Saturday, 18 October 2008

Erlang Mnesia

Carrying out my Erlang learning plan, I embarked on the porting exercise of my Address DAO package into Erlang Mnesia. In fact, it is more than porting of the data access functions. It is also a porting of the Address database itself from RDBMS into Mnesia.

Creating the Mnesia Schema

The Entity Relationship Diagram (ERD) of the database schema is shown below.

To create the tables in Mnesia, I defined the following records, each corresponding to a table.

-record(address_field_type, {id,
 name,
 locale_country,
 default_value,
 hierarchy_order,
 display_order,
 validation_rules,
 suffix} ).
 
-record(address_field, {id,
 value,
 address_field_type_id,
 location_code}).
 
-record(address, {id,
 status,
 location_code}).
 
-record(address_addressField, {
 address_id,
 address_field_id
 }).
-record(oids, {
 name,
 id
 }).

Note that there is an extra record oids. This record/table is required because Mnesia does not support auto-incrementing fields usually used as primary key generation. Therefore this extra table is used to store the current key value - similar to Oracle's sequence.

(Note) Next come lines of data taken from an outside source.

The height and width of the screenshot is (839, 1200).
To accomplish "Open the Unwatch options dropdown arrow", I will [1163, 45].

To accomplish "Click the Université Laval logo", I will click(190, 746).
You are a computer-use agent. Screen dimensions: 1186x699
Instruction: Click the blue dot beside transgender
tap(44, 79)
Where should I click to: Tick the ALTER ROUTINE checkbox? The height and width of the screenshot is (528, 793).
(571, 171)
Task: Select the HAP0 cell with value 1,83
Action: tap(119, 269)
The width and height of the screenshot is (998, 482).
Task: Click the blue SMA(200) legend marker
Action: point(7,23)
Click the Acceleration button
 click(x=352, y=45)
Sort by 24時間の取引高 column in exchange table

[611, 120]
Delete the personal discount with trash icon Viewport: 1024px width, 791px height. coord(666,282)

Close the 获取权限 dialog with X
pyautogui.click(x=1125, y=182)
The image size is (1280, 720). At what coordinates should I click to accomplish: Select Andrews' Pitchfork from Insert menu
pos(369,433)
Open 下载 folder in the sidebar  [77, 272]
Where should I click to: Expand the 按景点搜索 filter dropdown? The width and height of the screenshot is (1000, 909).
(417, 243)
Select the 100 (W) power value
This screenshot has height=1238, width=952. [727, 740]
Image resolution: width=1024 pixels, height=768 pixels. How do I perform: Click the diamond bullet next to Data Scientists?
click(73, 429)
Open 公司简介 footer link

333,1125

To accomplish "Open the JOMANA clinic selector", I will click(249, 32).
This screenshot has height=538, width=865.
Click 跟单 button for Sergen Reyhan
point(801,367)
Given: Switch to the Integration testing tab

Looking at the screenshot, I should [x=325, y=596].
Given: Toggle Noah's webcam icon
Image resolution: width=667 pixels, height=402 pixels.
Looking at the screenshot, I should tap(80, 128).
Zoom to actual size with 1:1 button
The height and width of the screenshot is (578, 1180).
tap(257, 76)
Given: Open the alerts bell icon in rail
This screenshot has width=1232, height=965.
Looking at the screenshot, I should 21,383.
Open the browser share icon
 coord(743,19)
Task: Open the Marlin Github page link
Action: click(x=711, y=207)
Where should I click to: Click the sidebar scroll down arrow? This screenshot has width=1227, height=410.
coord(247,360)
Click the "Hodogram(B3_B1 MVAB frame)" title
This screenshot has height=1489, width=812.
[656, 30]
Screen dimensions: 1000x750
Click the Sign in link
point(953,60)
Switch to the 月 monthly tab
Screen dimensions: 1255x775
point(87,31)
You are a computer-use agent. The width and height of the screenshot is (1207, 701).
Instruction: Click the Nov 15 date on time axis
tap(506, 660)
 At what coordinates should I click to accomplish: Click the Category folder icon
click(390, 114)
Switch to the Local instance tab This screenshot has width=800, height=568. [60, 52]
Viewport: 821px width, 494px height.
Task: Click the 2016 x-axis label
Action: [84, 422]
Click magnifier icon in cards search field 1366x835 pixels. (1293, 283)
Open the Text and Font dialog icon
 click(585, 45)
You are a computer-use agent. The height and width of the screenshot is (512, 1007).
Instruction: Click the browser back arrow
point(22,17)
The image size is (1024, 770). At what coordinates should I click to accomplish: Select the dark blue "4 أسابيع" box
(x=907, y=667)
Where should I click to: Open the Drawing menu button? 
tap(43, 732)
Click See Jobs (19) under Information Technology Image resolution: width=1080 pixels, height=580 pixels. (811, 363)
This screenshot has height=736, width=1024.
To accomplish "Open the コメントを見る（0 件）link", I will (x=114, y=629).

Creating the tables are shown below. The oids table is also populated with seed values.

create_db() ->
 mnesia:create_table(address_field_type,
  [
   {ram_copies,[nonode@nohost]},
   {attributes, record_info(fields, address_field_type)}
  ]),
 mnesia:create_table(address_field,
  [
   {ram_copies,[nonode@nohost]},
   {index, [location_code]},
   {attributes, record_info(fields, address_field)}
  ]),
 mnesia:create_table(address,
  [
   {ram_copies,[nonode@nohost]},
   {index, [location_code]},
   {attributes, record_info(fields, address)}
  ]),
 mnesia:create_table(address_addressField,
  [
   {type, bag},
   {ram_copies,[nonode@nohost]},
   {index, [address_field_id]},
   {attributes, record_info(fields, address_addressField)}
  ]),
 mnesia:create_table(oids,
  [
   {attributes, record_info(fields, oids)}
  ]),
 Fun = fun() ->
  mnesia:write(#oids{ name=address, id=0 }),
  mnesia:write(#oids{ name=address_field_type, id=0 }),
  mnesia:write(#oids{ name=address_field, id=0})
 end,
 mnesia:transaction(Fun).

Simple CRUD

The address_field_type is a table for storing reference data, which does not rely on other tables. So the C and R of the CRUD is very simple. From address_db.erl file:
%% returns {atomic, Oid} or {aborted, Reason}
generate_oid(TableName) when is_atom(TableName) ->
 Fun = fun() ->
  [Oid] = mnesia:read(oids, TableName, write),
  %% because Erlang only supports single assignment
  %% I have to create new variables every time the value changes.
  NewId=Oid#oids.id+1,
  New = Oid#oids{ id=NewId },
  mnesia:write(New),
  NewId
 end,
 mnesia:transaction(Fun).
  
insert_aft(Aft) when is_record(Aft, address_field_type) ->
 Fun = fun() ->
  {atomic, Id}=generate_oid(address_field_type),
  New = Aft#address_field_type{ id=Id },
  mnesia:write(New),
  New
 end,
 mnesia:transaction(Fun).

find_aft(Id) when is_integer(Id) ->
 {atomic, [Aft]} = mnesia:transaction(fun()-> mnesia:read({address_field_type, Id}) end),
 Aft.
There are a few things worth noting:
  1. Although the mnesia:read and mnesia:select functions can be read-only, they still need to be wrapped in a function and called by mnesia:transaction/1. This does not make sense to me.
  2. The mnesia:transaction(Fun) returns {aborted, Reason} or {atomic, Result} where Result is whatever the return result of the Fun is. Therefore, the insert_aft/1 above returns New - the new address_field_type record with the id field populated.
  3. Erlang is single assignment language - i.e. a variable can only be assigned value once. Therefore, if I want to assign the Aft#address_field_type.id, I have to create a whole new address_field_type record as in the insert_aft/1 above. I have to say, I am not a fan of this single assignment - it defeats the half of the purpose of having variables.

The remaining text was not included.